UNESCO makes commitments to key-drivers to gender equality: education, science and culture
As the world meets at the Generation Equality Forum, UNESCO is launching a set of concrete commitments to achieve tangible progress towards gender equality in key areas over the next five years while COVID-19 has magnified deeply rooted structural gender inequalities:
On Girls’ Education, UNESCO will continue to lead a multi-stakeholder global coalition to support girls’ education in the wake of COVID-19, reaching 28 million learners in more than 80 countries with quality gender-transformative teaching and learning that promotes gender equality;
On Technology and Innovation, UNESCO will work to close the digital gender divide, empower women scientists, and promote the ethical use of Artificial Intelligence which is free of gender bias and sexism. UNESCO will, for example, enable 10,000 women physicists to take leadership roles and provide access to at least 10,000 girls in Africa to studies on microscience;
On Creativity, UNESCO will work to economically empower women artists and those working in the creative industries in Africa, by improving their access to audiences, funds, social protection schemes and increasing the number of creative industries enterprises owned and led by women, while promoting women’s rights to create, free of violence, sexism, and sexual harassment.
Gender Equality is a global priority for UNESCO that cuts across its fields of competence: education, science, culture and communication.
Although women have been on the front lines of the crisis, they are suffering sever backlashes. In education, 767 million young women and girls were impacted by school closures and 11 million may never return to class, joining the 132 million who were already out of school before the crisis struck. From the economic perspective, the recession is pushing 47 million more women and girls into poverty, destroying their economic independence and making them more vulnerable to gender-based discrimination and violence.
We must ensure that progress achieved by countries around the world is sustained notably in education, where, according to a new UNESCO report, girls’ primary school completion rates have reached 87%, almost 20 percentage points more than 25 years ago.

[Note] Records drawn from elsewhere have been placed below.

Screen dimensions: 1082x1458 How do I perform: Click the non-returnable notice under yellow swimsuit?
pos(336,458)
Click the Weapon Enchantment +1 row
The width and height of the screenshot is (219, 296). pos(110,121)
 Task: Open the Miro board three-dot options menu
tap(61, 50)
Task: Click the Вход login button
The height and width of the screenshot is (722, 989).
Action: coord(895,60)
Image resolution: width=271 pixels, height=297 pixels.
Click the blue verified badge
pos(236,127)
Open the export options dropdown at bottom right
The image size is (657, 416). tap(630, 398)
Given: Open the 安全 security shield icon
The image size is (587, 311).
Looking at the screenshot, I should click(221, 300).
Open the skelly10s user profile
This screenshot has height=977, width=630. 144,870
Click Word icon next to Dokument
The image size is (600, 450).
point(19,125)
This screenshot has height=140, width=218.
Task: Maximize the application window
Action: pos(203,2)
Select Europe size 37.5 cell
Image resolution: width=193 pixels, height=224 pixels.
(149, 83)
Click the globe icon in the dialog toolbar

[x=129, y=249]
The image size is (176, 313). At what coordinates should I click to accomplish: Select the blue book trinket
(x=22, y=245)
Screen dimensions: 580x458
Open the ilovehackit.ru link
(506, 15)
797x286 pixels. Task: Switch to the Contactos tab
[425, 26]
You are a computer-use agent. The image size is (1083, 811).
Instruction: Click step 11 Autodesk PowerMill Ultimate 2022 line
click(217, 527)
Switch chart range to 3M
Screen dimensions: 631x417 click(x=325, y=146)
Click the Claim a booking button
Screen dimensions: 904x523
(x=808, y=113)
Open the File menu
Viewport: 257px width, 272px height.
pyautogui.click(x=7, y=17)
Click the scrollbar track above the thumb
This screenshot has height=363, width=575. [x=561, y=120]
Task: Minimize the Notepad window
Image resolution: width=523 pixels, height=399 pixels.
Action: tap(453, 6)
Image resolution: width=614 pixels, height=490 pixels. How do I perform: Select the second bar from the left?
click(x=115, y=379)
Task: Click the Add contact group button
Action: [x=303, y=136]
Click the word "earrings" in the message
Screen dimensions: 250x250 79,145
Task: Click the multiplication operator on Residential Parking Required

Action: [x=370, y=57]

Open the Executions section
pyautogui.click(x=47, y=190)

Women still face all too many obstacles in science, despite the brilliant success of researchers like Kati Kariko, from Hungary, who contributed significantly to the creation of the Pfizer-BioNTech mRNA vaccine against coronavirus. UNESCO’s data shows that women make up only one out of three scientific researchers although they constitute 45 to 55% of all university students and 44% of PhD students. Only 3% of female higher education students, however, choose to study information and communication technologies. This is why UNESCO funds young women PhD researchers through its Organization for Women in Science for the Developing World. It also provides STEM mentorship programmes for high school girls to nurture their interest in the sciences through role models and provides courses in coding, robotics and Artificial Intelligence.
UNESCO further promotes the careers of young women scientists and gives visibility to their achievements through the annual UNESCO/L’Oréal For Women in Science Award. Since 1998, more than 3,600 women scientists have been recognized, 3,500 Young Rising Talents, PhD candidates and post-doctorates, were supported through financial support and leadership training. In addition, 117 Laureates have been honored for their excellence in science, including five who have gone on to win a scientific Nobel Prize.
In the field of culture, UNESCO’s recent publication Gender & Creativity: Progress on the Precipice, analyses the gender gaps in the cultural and creative industries where women artists and creators continue to face unequal access to decent work, unfair remuneration, marginalization, as well as limited access to information and communication technologies.